The idea of a very thin knife is that knife angle is not influenced by the cut already accomplished. Consequently the knife edge is very nimble. The idea of a wide knife is that the knife tends to follow along the same line as the established cut. If you use hand saws you know what I mean. The mid-width knife falls somewhere in the middle. The thin bladed knives typically have a lot of radius at the point, while the wide knives have considerably less. Again, this translates as one changes direction more easily, and the other cuts long straight lines better. Flexibility is highly desirable for skinning the fillet -- as that with a little angle on the handle, knife will turn and run parallel to the board taking the skin and not the flesh.

Both western types are very flexible -- one has a very narrow blade similar to a boning knife; the other is a wider spear-point type blade similar to a slicer. I've worked fairly extensively with both types, and much prefer the slicer type. The difference in styles is more a matter of personal preference than inherently better design or specialization. The "fisherman's" filleting knife is a narrow blade type.

I forgot to ask whether your search is limited to the fisherman's type. If so, the picks of the big commercial litter are first, Falkniven (VG-10 steel); then second, Rapala. I believe Alaska Knife has a following as well. Then you get into the small manufacturers and semi-customs like the knives Jonowee linked. If I were in the market and could afford it, I'd buy a Falkniven. They're very good knives. Possibly a Rapala with a semi-custom handle.

I don't know many, but will say that I'm very impressed by a lot of Warther knives. Incredibly impressed when you consider their prices. Warther's are made from one of the 10XX series tool steels, which means they need to be taken care of, or will rust. Not the best modern choice for a saltwater fisherman.
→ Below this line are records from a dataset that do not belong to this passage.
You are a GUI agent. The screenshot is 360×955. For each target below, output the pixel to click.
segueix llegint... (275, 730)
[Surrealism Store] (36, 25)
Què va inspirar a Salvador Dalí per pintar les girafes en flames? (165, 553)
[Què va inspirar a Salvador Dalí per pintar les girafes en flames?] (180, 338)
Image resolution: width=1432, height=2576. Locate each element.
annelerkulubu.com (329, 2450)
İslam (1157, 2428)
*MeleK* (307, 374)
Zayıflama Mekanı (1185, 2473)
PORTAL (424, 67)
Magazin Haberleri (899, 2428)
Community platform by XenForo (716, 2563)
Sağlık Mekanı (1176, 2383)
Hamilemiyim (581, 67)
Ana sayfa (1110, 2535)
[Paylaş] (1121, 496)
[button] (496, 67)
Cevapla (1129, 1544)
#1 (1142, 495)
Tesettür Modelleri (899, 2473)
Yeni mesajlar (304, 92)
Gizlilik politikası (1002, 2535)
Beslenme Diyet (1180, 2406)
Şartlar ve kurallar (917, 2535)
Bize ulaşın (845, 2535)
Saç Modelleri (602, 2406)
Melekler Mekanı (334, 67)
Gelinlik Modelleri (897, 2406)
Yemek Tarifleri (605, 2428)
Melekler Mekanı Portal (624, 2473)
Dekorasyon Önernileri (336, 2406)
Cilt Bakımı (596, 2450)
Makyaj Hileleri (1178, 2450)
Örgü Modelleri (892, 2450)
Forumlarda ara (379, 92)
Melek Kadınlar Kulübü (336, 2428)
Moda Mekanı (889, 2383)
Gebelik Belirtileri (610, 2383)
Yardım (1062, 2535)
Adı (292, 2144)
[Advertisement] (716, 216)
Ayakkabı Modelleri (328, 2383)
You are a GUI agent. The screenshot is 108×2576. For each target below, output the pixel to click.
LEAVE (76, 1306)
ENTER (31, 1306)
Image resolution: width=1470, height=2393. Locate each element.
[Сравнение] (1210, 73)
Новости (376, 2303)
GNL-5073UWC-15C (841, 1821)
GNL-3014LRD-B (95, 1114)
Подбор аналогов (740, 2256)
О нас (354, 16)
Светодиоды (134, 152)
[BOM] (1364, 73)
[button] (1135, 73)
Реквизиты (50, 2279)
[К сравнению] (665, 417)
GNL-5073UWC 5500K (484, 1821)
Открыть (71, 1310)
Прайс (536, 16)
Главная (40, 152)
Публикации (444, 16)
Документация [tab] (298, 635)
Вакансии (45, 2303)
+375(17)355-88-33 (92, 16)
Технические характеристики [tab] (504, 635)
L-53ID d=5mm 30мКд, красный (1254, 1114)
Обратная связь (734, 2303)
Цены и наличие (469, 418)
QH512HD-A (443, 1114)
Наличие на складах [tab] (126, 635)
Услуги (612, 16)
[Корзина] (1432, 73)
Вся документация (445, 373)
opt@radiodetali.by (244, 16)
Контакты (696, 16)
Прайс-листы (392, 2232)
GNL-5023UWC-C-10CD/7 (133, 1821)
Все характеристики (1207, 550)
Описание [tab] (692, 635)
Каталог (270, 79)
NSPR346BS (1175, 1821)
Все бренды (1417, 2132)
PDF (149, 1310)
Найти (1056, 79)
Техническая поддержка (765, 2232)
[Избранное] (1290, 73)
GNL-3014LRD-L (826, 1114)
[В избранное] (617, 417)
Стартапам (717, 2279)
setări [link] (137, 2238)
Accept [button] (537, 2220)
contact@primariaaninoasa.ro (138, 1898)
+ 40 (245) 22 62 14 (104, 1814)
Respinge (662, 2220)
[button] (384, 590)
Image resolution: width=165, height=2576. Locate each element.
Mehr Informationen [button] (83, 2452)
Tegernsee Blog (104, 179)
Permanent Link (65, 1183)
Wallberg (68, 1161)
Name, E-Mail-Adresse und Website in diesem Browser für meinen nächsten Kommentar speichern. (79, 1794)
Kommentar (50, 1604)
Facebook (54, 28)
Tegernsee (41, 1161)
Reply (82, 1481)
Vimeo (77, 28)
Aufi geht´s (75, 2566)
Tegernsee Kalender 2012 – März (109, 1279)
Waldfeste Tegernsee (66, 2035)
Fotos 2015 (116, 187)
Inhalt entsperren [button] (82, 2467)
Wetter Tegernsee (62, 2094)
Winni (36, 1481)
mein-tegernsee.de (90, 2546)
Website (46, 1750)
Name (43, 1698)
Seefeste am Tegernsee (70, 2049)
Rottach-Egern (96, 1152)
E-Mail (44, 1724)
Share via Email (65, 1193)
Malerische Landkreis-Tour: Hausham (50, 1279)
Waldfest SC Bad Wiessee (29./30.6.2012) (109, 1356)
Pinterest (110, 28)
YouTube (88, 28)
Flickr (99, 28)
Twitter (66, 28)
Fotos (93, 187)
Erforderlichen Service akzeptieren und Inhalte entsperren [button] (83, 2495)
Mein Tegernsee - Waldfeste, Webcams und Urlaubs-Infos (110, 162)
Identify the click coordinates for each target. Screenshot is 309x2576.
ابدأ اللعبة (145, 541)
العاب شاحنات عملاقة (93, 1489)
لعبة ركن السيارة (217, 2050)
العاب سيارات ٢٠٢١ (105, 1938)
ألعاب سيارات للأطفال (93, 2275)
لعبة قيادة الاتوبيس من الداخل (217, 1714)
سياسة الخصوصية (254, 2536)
Kershaw makes an unexceptional fisherman's knife, but Shun Kershaw makes a beautiful filleting knife of that general blade profile -- part of their "Pro" series. Very right (or you can get) left handed -- which is something I don't like. VG-10 steel with a "damascus" look cladding. I've never used one but would guess they're stiff for a knive of that type. No sheath available. Wusthof makes them in their Grand Prix II and Classic lines. Sheaths, typical Wustie quality. Global makes a "Swedish Fillet" knife -- Global shaped and filled handle of normal (unusual for them) size. Very flexible. Very good steel. No sheath. I'd definitely consider the Wusthof and the Global (if I could get a sheath). The Shun too, if it's flexible for skinning.

Of the more kitchen oriented knives, I prefer the medium profile. I've had a few and currently own two. A Forschner (Rosewood) 7" (flexible) Fillet and a Thiers-Issard Sabatier Nogent (carbon steel) 8". For umpteen years the Forschner was only inexpensive knife in my block and the only stainless one as well. I replaced it recently with the Sab. Both of these knives take extremely good edges very easily. The Forschner loses it more quickly than the Sab -- but it's a great knock-around utility knife, and doesn't cost much. The Sab is a treasure.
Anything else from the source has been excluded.